The market has shown since last November that far too many companies went public too soon. But either way, the broader relationship between management and rank-and-file employees—particularly at later-stage start-ups—is in need of a rebalance in the current market. A lot of work needs to be done to reset how companies and employees think about stock options, IPOs, and compensation.

“Liquidity and stability are a value proposition now, and paying top-dollar cash comp. They should be going out there and recruiting like crazy,” Aalap Shah, managing director at compensation consultancy Pearl Meyer, said of firms in the financial sector going after tech workers.

Shah says the value proposition of equity is company-specific, and management needs to have a very good temperature on it from the employee base. “Do they believe the story is still there, the value, or is it just something they put in the drawer in a home office and don’t care about?”

“There is this sense of being disgruntled and anxious … ‘I’ve been in this seat doing this for some time and there was an expectation of some liquidity … why can’t I have that?’” Shah said. “Unfortunately, the philosophy, the ethos always has been, it’s an equity play,” he said.

Tender offers, as well as long-term cash incentive plans for performance, that vest like stock, are options for management to show key talent that it is not all about the IPO. To start, any company not doing a buyout analysis on their best talent is doing themselves a disservice, Shah said.

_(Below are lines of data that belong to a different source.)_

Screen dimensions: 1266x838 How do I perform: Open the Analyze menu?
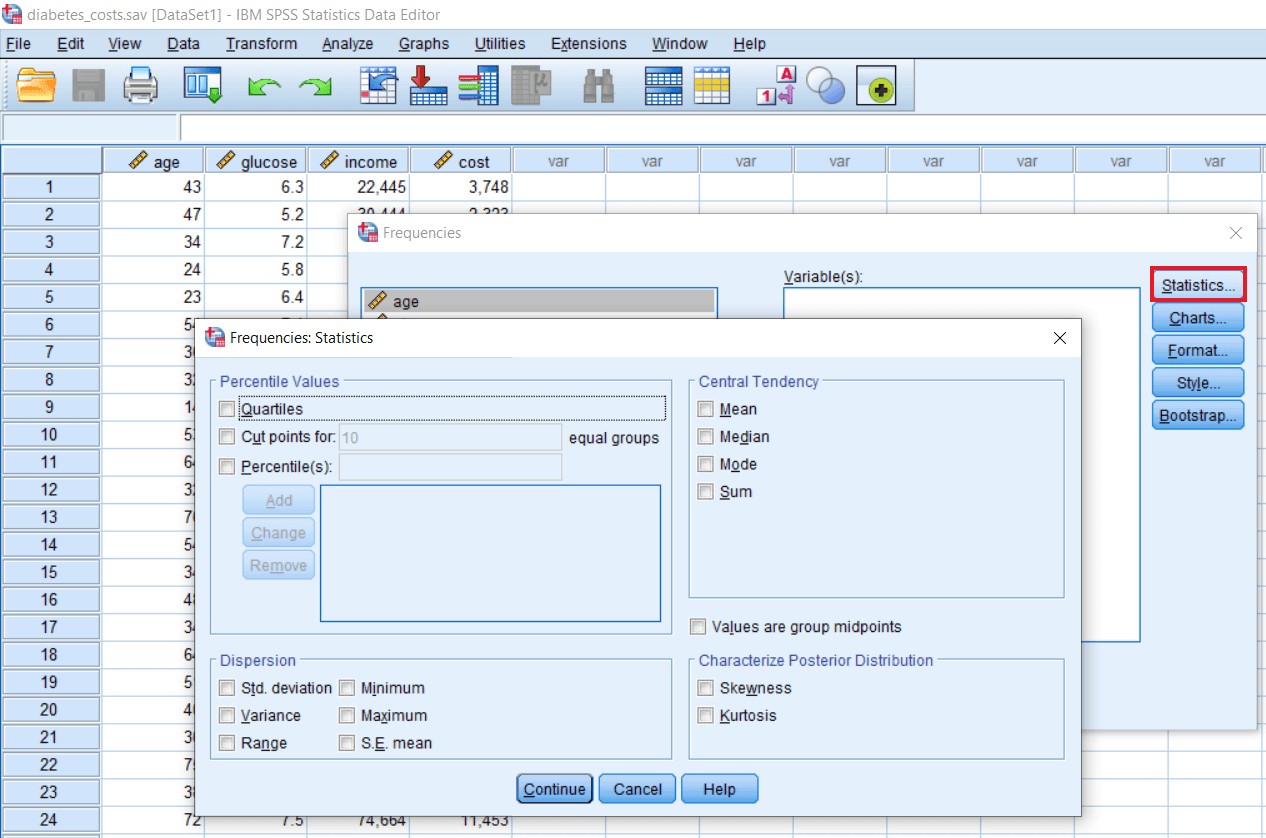click(347, 43)
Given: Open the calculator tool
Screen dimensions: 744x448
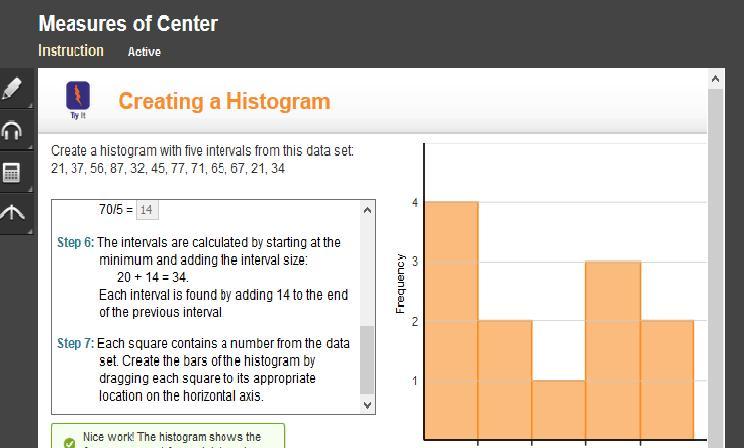Looking at the screenshot, I should 13,172.
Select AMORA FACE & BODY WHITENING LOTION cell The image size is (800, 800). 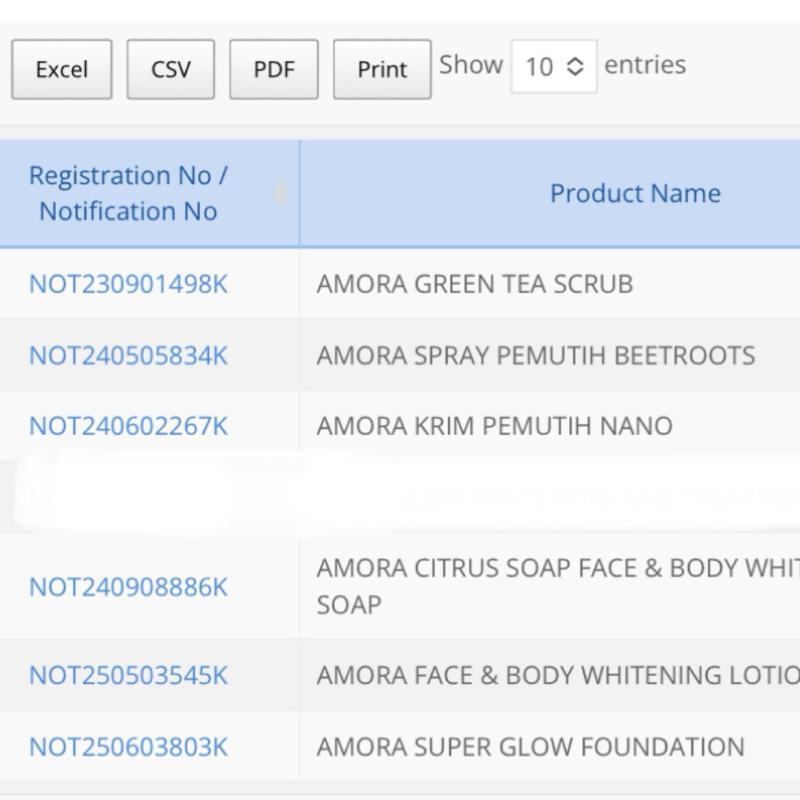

For some employees, paper equity is becoming less important than seeing an eventual path to monetization, and if there isn’t a monetization event in sight and there is no clear communication from senior management, they may be rightly asking: what’s the point of waiting around?

Transparency from management is critical, but employees, too, should be pressing for more transparency about what the future holds and where the company is trying to get, Shah said. 

“The reality is no one wants what happened in 2020 and 2021 to happen again,” Shah said. “Companies that were not ready to go public went public and stock prices cratered. Yes, some people make some money, but it’s not really worth the blood, sweat, and tears that had gone into the company.”